Kuasa hukum terdakwa Ira Puspadewi, Soesilo Aribowo, menjelaskan bahwa kehadiran para ahli ini sangat penting untuk menjelaskan aspek teknis dan hukum yang selama ini kurang dipahami secara menyeluruh. Menurutnya, keterangan ahli pelayaran yang dihadirkan menegaskan bahwa faktor usia kapal tidak dapat dijadikan ukuran utama dalam menilai kelayakan atau nilai ekonomis suatu kapal.

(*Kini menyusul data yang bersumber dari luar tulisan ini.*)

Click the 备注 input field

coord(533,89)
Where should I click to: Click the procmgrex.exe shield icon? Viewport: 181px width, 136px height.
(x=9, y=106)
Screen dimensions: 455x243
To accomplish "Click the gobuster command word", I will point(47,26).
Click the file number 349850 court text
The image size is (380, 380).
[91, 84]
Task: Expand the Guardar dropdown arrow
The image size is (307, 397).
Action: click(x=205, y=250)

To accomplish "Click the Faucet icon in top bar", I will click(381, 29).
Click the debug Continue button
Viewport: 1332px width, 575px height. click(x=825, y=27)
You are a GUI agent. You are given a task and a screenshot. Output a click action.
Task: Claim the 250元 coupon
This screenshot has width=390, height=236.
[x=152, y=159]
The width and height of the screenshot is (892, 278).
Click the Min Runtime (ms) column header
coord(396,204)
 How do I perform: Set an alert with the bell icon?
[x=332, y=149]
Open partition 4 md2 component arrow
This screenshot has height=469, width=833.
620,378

“Ahli yang dihadirkan hari ini bukan hanya teoretikus, tetapi juga praktisi kapal yang berpengalaman di bidang maritim. Mereka paham betul soal sertifikat kapal dan aspek kelayakan pelayaran,” ujar Soesilo seusai sidang.
Lebih lanjut, Soesilo menjelaskan bahwa Capt. A. Utoyo Hadi menegaskan umur kapal tidak menentukan kualitas maupun kelayakan kapal untuk beroperasi.
“Yang penting itu kondisi biologis kapal, bukan umurnya. Sepanjang kapal tersebut laik laut, maka tetap bisa digunakan untuk berlayar, berapapun usianya,” jelasnya.
Ia juga menyinggung soal pandangan ahli terkait perbandingan antara kapal baru dan kapal bekas (second). Menurut ahli, membeli kapal bekas justru bisa lebih efisien selama kondisinya masih baik dan memenuhi standar keselamatan pelayaran.
“Kalau kapal second itu masih sehat dan bisa langsung beroperasi, bahkan menghasilkan keuntungan, maka itu justru lebih efisien daripada beli baru,” ujar Soesilo.
Terkait pandangan mengenai scrap value atau nilai sisa kapal, Soesilo menilai bahwa ahli dari pihak Jaksa sebelumnya terlalu sempit menilai kondisi kapal hanya dari usia material atau besi kapal.
“Ahli dari ITS itu hanya menilai kapal dari usia besinya saja. Padahal bagian-bagian kapal bisa diganti dan diperbaiki, jadi tidak bisa serta merta dikategorikan sebagai scrap,” tegasnya.
Selain itu, Soesilo juga menyoroti bahwa rekomendasi dari BKI (Biro Klasifikasi Indonesia) yang dipermasalahkan dalam dakwaan ternyata bukan berasal dari BKI, melainkan dari ahli yang diajukan oleh jaksa, yaitu Dr. Wasis dari ITS.
Secara keseluruhan, menurut Soesilo, keterangan para ahli yang dihadirkan oleh pihak pembela hari ini memberikan penjelasan yang objektif dan mudah dipahami, termasuk menjawab berbagai pertanyaan dari majelis hakim.
“Keterangan ahli hari ini sangat bagus dan objektif. Hakim juga aktif bertanya, dan penjelasan para ahli membuat duduk perkaranya jadi lebih terang dan mudah dipahami,” tutupnya.
Dalam sidang terdahulu, ketiga terdakwa dalam kasus ini adalah mantan Direktur Utama ASDP Ira Puspadewi, mantan Direktur Komersial dan Pelayanan ASDP Yusuf Hadi, serta mantan Direktur Perencanaan dan Pengembangan ASDP Harry Muhammad Adhi Caksono, didakwa merugikan negara Rp 1,25 triliun dalam kasus dugaan korupsi akuisisi saham PT. Jembatan Nusantara pada 2019-2022.